Mustafa Karasu’nun açıklamalarına bakılırsa, Türkiye’nin PKK’si, ABD saldırısı altında olan, İran Haşdi Şabi’sinden daha zor durumda ve şaşkınlar. Ortadoğu’daki gelişmeler, Haşdi Şabi PKK ortaklığı, Türkiye’nin başına karabasan gibi çöktü, ABD bir gün de PKK’ye saldırırsa, Türkiye ne yapacak, PKK ne yapacak? Ortadoğu savaşında ABD Güney Kürdistan’ı koruma amacıyla savaşmaya kalkışırsa, PKK’ye karşımı yoksa, Türkiye’ye karşımı savaşacak? Yoksa her ikisi de birleşip, ABD’ye karşımı savaşacaklar? Bu senaryo değil, görünmese de var olan bir gerçek.
Kürtlerin dostları her gün biraz daha fazlalaşıyor, bölgeye gelip Kürtlerle bütünleşiyor. Kürtler de güzel bir silkinip, bunları görme zamanı gelmiştir. Yüz yıl önce Paşalar Cumhuriyetini kuran Selanikli, Kürtler için neyse, yüzüncü yılda da CHP’nin başına geçip, ipleri eline geçiren ikinci Selanikli de odur. Kürtler sakın ne buna ne de yerine gelecek Pontus Türküne güvenmeyin. Çevrenizde hızla artan dostlarınıza güvenin.
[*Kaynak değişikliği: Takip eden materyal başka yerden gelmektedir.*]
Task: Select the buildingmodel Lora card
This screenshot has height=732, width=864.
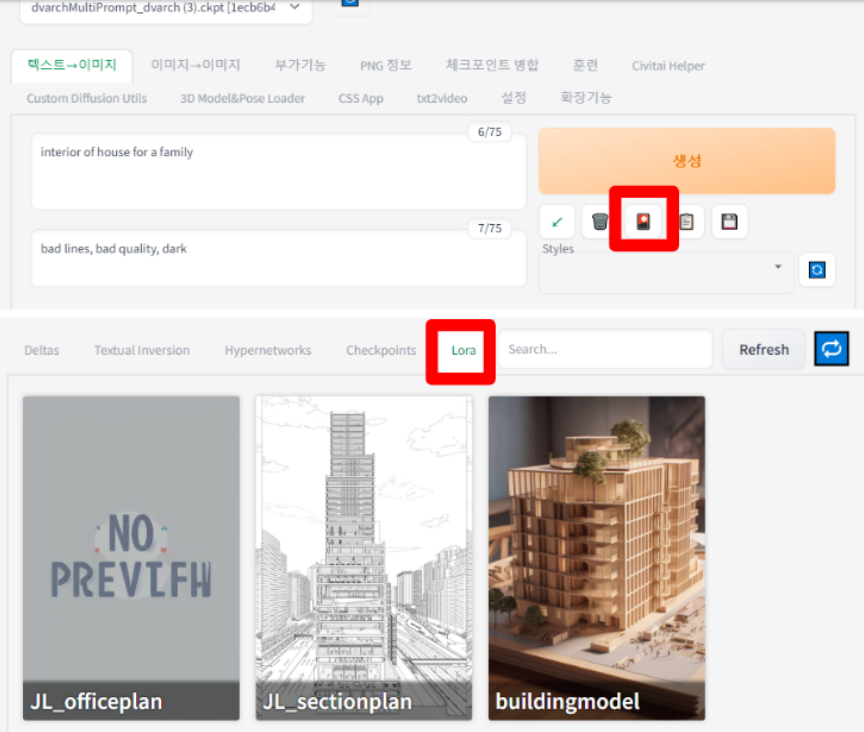Action: (x=596, y=557)
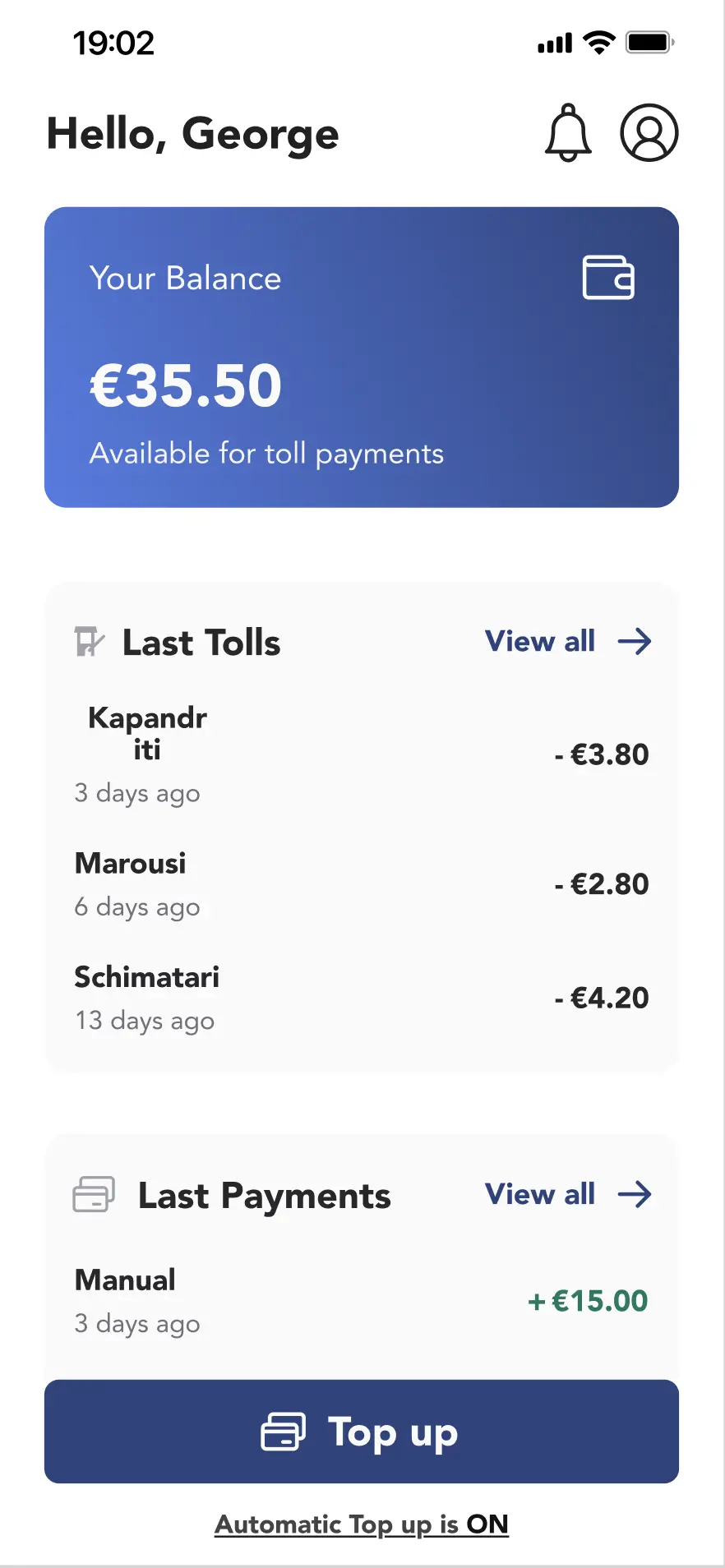Tap the +€15.00 payment amount
725x1568 pixels.
pyautogui.click(x=588, y=1301)
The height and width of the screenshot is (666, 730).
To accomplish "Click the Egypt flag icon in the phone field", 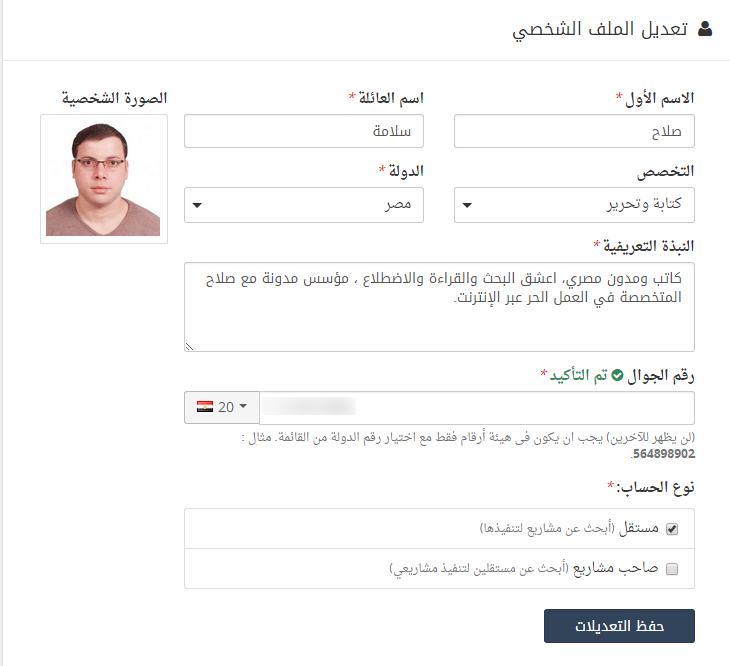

2019 seçimlerinde CHP için Kürtlerin seçtiği Belediye Başkanları, Kürtlerin 60 Belediye Başkanına mal olduğu halde, seyir eden ve CHP için seçtiğiniz Belediye Başkanları da mutlu oldu. Sakın hatayı yeniden tekrarlamayın ve Kürt düşmanlarını mutlu etmeyin. Koçkiri, Piran, Zilan ve Dersim katliamlarında, CHP ne ise hala odur değişmedi. İstanbul’da Ankara’da seçtiklerinin yerinde Kayyum yoktur ama, Kürdistan’da seçtiklerinin hepsinin yerinde devletin adamı Kayyum var.
Hata yapmak insana mahsustur ama, tekrarlamak hiç de insani değildir.